Stage One: Loss

They say it’s the hope that kills you and tonight there’s been a murder. I’ve just been garrotted in Block 134 of the Etihad. Police are looking for suspects but hope has just done a runner to Mexico. It’s unlikely we’ll find it again.

I’m beginning to write this at 10:43pm, roughly an hour after Raheem Sterling hit home what should have been, and, for a brief minute, was, a moment of 93:20-esque magnitude. I hugged my brother. I hugged the little ginger kid who sat in front of me. I hugged the random guy behind me whose phone I knocked out of his hand with my celebrations. I leapt around the empty space next to me left by the fans who had ran towards the front of the stand to celebrate with Raheem. I did a lot of shouting and cheering.
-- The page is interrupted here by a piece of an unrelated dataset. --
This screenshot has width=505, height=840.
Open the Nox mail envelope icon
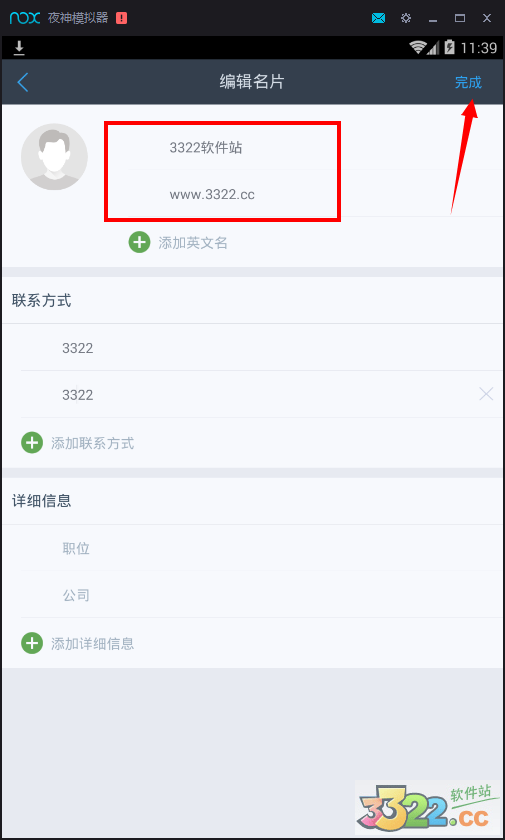click(x=379, y=18)
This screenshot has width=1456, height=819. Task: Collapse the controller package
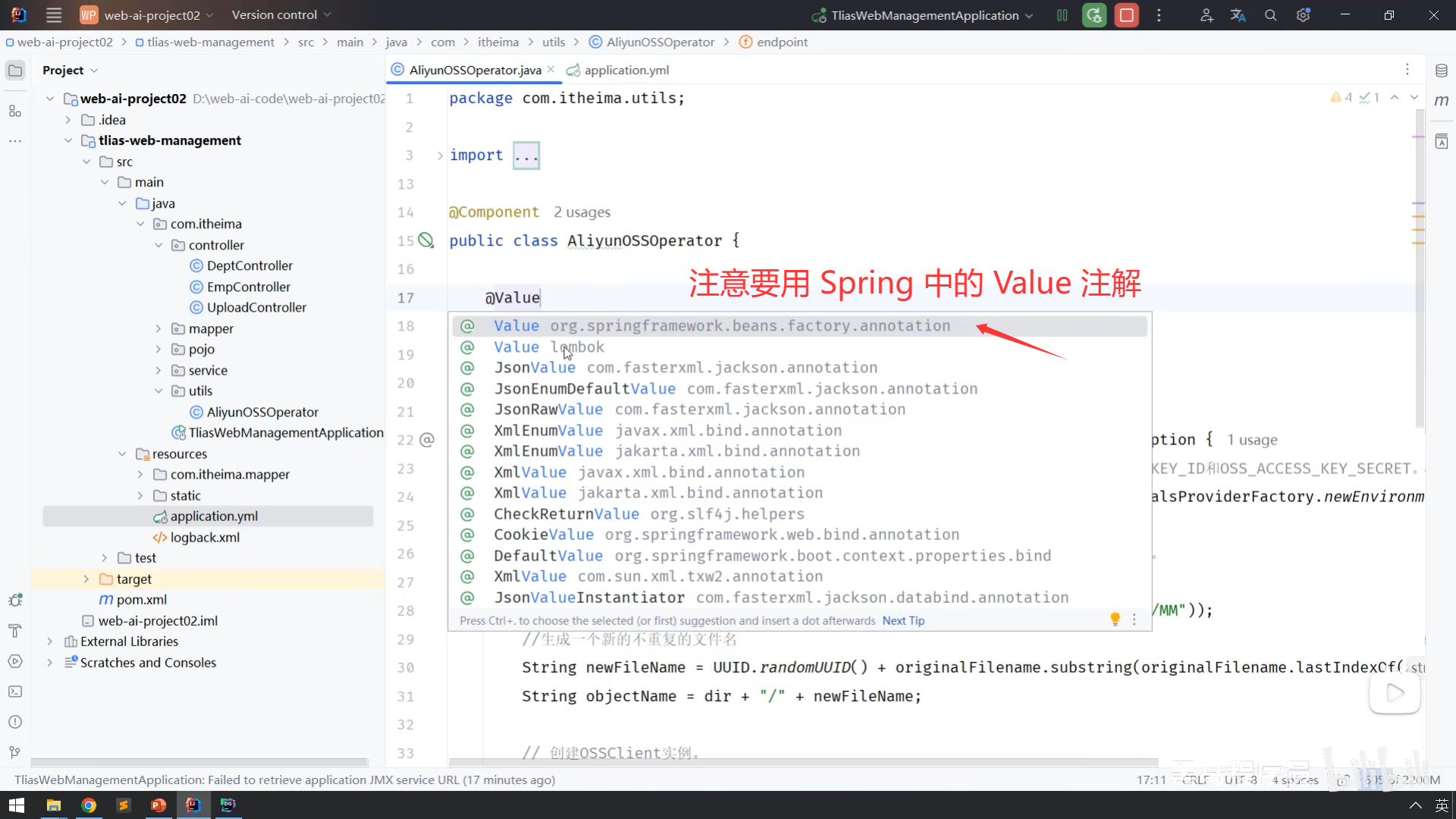(x=158, y=245)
Then, the moment. Like being told your winning lottery ticket is fake and your mates have actually just played a prank on you, the screen was lit up with “VAR check”. Not a single Spurs player had protested, something must have been spotted on the replays. Within seconds, the goal was ruled out as Aguero had strayed a fraction offside. The correct decision. From dreaming about my Lamborghini parked outside the multi-million pound mansion to being laughed at in my living room by my mates in my one-bedroom flat. From everything to nothing in approximately 60 seconds.

The rest of the game was irrelevant. The players were as rattled as the crowd, Spurs were given a new lease of life. Game over. Spurs, a club who currently sit three places and sixteen points below us in the league, have reached their first ever Champions League semi-final and will face, all recent results aside, the weakest team left in the competition. A route to the final that will probably never present itself again is now in the hands of Tottenham fucking Hotspur. We let this happen.

The fans were amazing. The atmosphere was much like January’s Liverpool game, only on the filthiest, most illegal of steroids. Pep called the fans to arms in Tuesday’s pre-match press conference and, not intending to sound too Anfield Wrap, every last one of us in the stadium answered the call. From the opening chants before the players stepped out, to the chorus of “We love you City, we do” as the referee blew the final whistle, we kicked every ball, won every header, felt every slide tackle. I suppose that made it far worse in the end.

The team made sure the fans had a reason to be noisy, too. Five goals in the opening 21 minutes is enough to get even the most miserable of fans off their feet, the game was scintillating if not necessarily always for the right reasons. They channelled the atmosphere as we did their performance. A symbiosis that has probably only been seen on a handful of occasions in this stadium. Okay, now I’m definitely getting far too Anfield Wrap.

We made mistakes, sure, but tonight isn’t the time. I’m too upset, too devastated and, frankly, too sick to my stomach to really mull over the finer details of the game itself. The only thing in my head right now is that last five minutes. It’s probably all I’ll think about as I drift off to sleep in about two hours after replaying it over and over in my mind.

This team is great, though. Football is great. I love them both, despite how I currently feel. Nights like this don’t happen often (thank God) but they’re the nights every fan lives for.

It’s just the purest form of our oldest friend. Dread it. Run from it. Typical City finds you all the same.